◆ Work to be completed: Switch "palette" to "toolbar" in the stretch from the line containing "Select the Blank Space palette element" through the line containing "click(239, 94)", and give those lines back with nothing else changed. Leave the pictures out.

◆ Listed records:
○ ○ ○

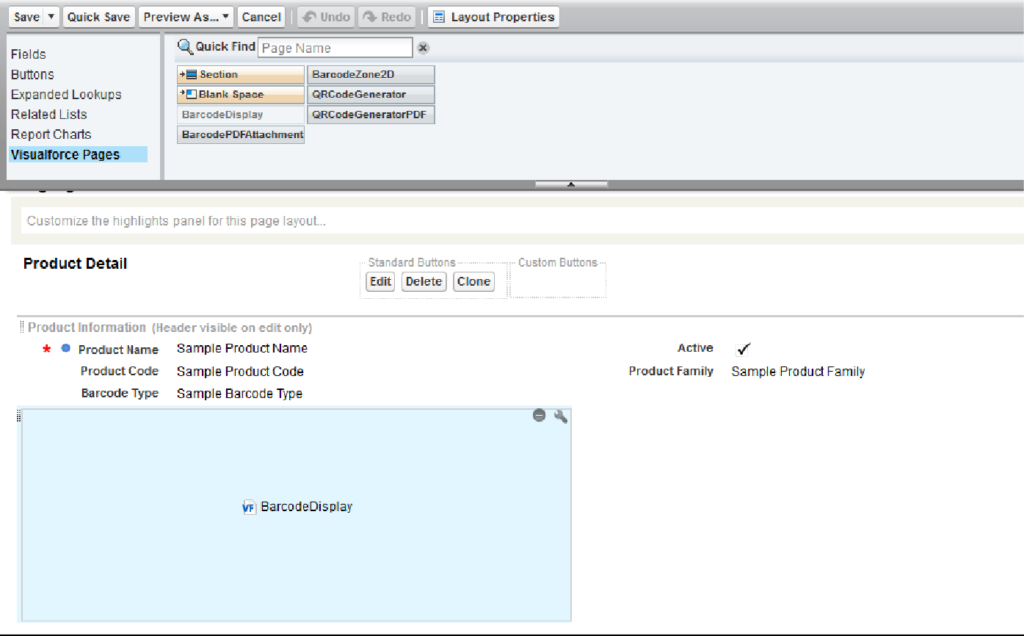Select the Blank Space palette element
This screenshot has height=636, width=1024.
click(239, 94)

○ ○ ○

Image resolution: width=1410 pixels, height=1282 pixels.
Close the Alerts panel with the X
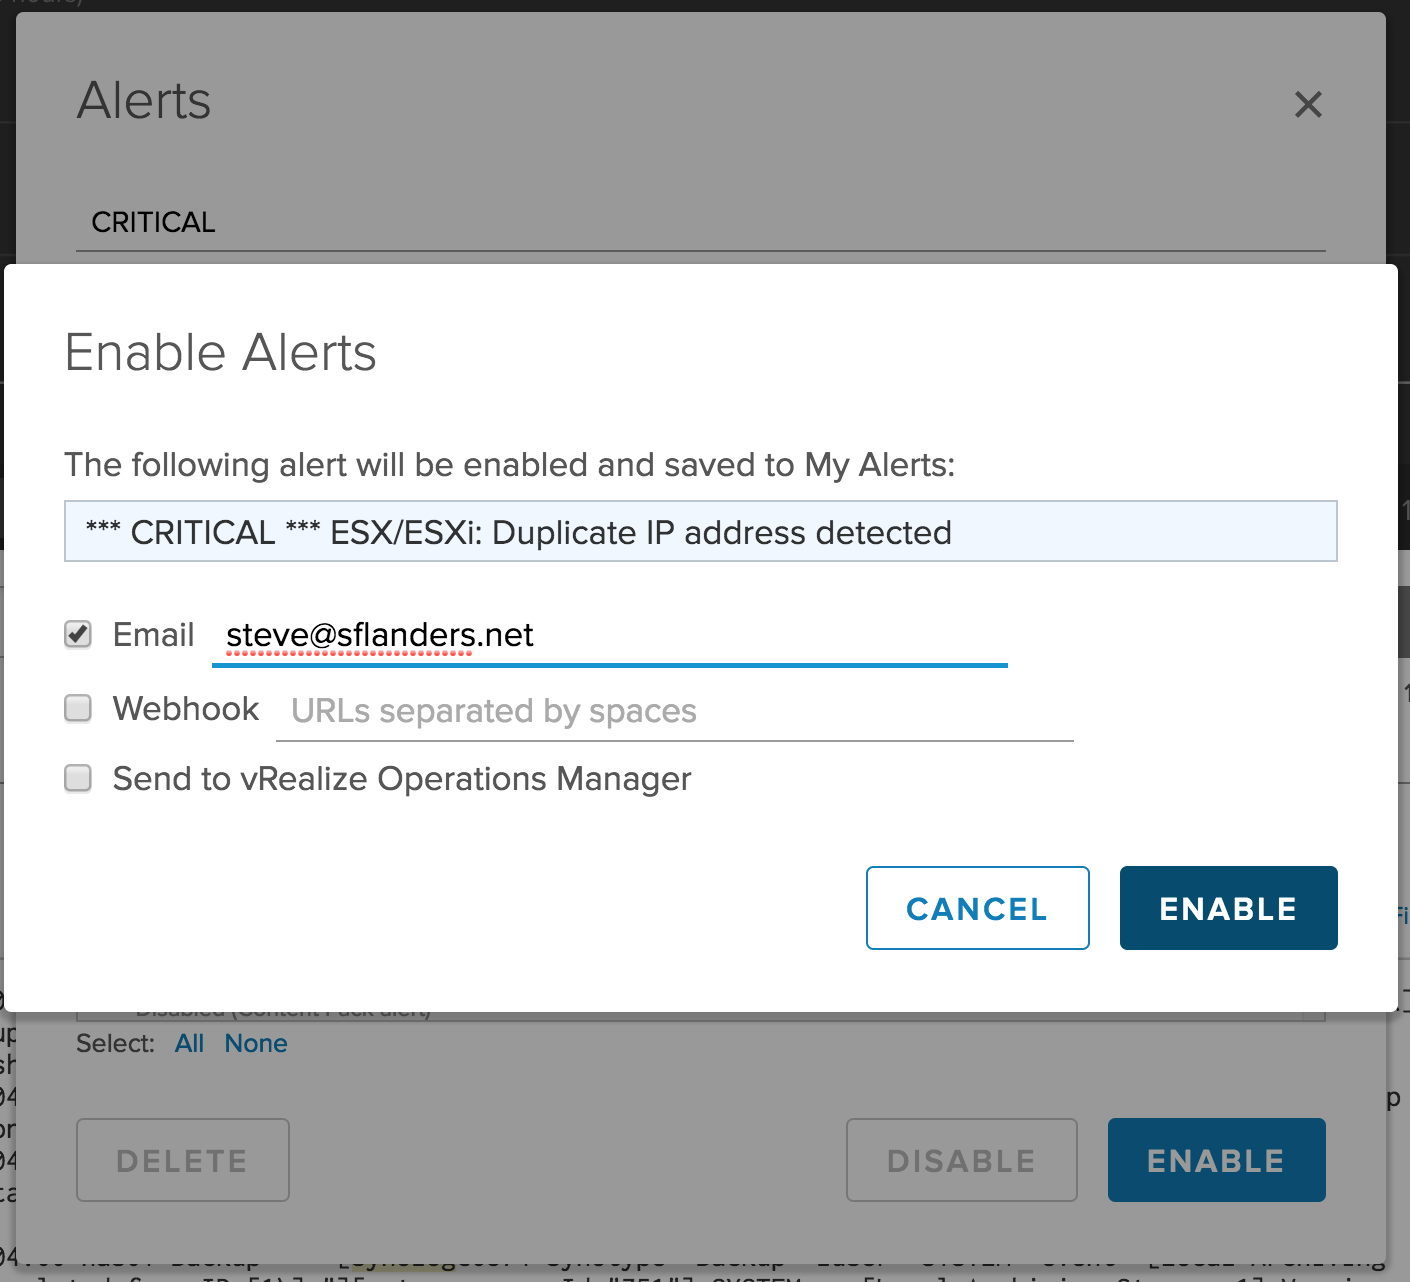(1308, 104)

○ ○ ○

◆ Solution for this problem:
Select the Blank Space toolbar element
This screenshot has height=636, width=1024.
click(239, 94)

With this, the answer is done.